**WORKING DATA:**
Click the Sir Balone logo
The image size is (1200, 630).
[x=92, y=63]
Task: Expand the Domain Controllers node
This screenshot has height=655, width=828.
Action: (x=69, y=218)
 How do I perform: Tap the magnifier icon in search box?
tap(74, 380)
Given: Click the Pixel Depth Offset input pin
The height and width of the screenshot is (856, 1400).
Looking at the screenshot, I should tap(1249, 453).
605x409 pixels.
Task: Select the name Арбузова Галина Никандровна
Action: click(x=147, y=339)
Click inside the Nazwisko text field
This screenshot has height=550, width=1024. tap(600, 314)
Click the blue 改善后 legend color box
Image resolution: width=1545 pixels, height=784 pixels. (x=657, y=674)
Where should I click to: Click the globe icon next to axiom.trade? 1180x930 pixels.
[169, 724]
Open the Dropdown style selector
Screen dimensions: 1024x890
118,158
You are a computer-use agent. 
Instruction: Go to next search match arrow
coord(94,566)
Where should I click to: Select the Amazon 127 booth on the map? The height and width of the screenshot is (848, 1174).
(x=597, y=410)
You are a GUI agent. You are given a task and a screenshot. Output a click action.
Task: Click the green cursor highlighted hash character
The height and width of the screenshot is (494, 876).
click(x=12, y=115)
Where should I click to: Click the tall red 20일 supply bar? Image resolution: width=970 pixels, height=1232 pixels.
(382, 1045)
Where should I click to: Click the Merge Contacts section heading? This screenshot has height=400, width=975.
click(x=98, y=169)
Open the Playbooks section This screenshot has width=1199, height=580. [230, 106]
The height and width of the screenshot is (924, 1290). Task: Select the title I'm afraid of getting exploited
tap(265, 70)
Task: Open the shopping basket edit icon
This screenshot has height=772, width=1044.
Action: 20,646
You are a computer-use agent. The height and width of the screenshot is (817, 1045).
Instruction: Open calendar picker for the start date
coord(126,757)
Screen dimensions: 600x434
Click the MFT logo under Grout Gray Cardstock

**ASSIGNMENT:** Take the lines above and print them exactly.

**TASK RESPONSE:**
Click the Sir Balone logo
The image size is (1200, 630).
[x=92, y=63]
Task: Expand the Domain Controllers node
This screenshot has height=655, width=828.
Action: (x=69, y=218)
 How do I perform: Tap the magnifier icon in search box?
tap(74, 380)
Given: Click the Pixel Depth Offset input pin
The height and width of the screenshot is (856, 1400).
Looking at the screenshot, I should tap(1249, 453).
605x409 pixels.
Task: Select the name Арбузова Галина Никандровна
Action: click(x=147, y=339)
Click inside the Nazwisko text field
This screenshot has height=550, width=1024. tap(600, 314)
Click the blue 改善后 legend color box
Image resolution: width=1545 pixels, height=784 pixels. (x=657, y=674)
Where should I click to: Click the globe icon next to axiom.trade? 1180x930 pixels.
[169, 724]
Open the Dropdown style selector
Screen dimensions: 1024x890
118,158
You are a computer-use agent. 
Instruction: Go to next search match arrow
coord(94,566)
Where should I click to: Select the Amazon 127 booth on the map? The height and width of the screenshot is (848, 1174).
(x=597, y=410)
You are a GUI agent. You are given a task and a screenshot. Output a click action.
Task: Click the green cursor highlighted hash character
The height and width of the screenshot is (494, 876).
click(x=12, y=115)
Where should I click to: Click the tall red 20일 supply bar? Image resolution: width=970 pixels, height=1232 pixels.
(382, 1045)
Where should I click to: Click the Merge Contacts section heading? This screenshot has height=400, width=975.
click(x=98, y=169)
Open the Playbooks section This screenshot has width=1199, height=580. [230, 106]
The height and width of the screenshot is (924, 1290). Task: Select the title I'm afraid of getting exploited
tap(265, 70)
Task: Open the shopping basket edit icon
This screenshot has height=772, width=1044.
Action: 20,646
You are a computer-use agent. The height and width of the screenshot is (817, 1045).
Instruction: Open calendar picker for the start date
coord(126,757)
Screen dimensions: 600x434
Click the MFT logo under Grout Gray Cardstock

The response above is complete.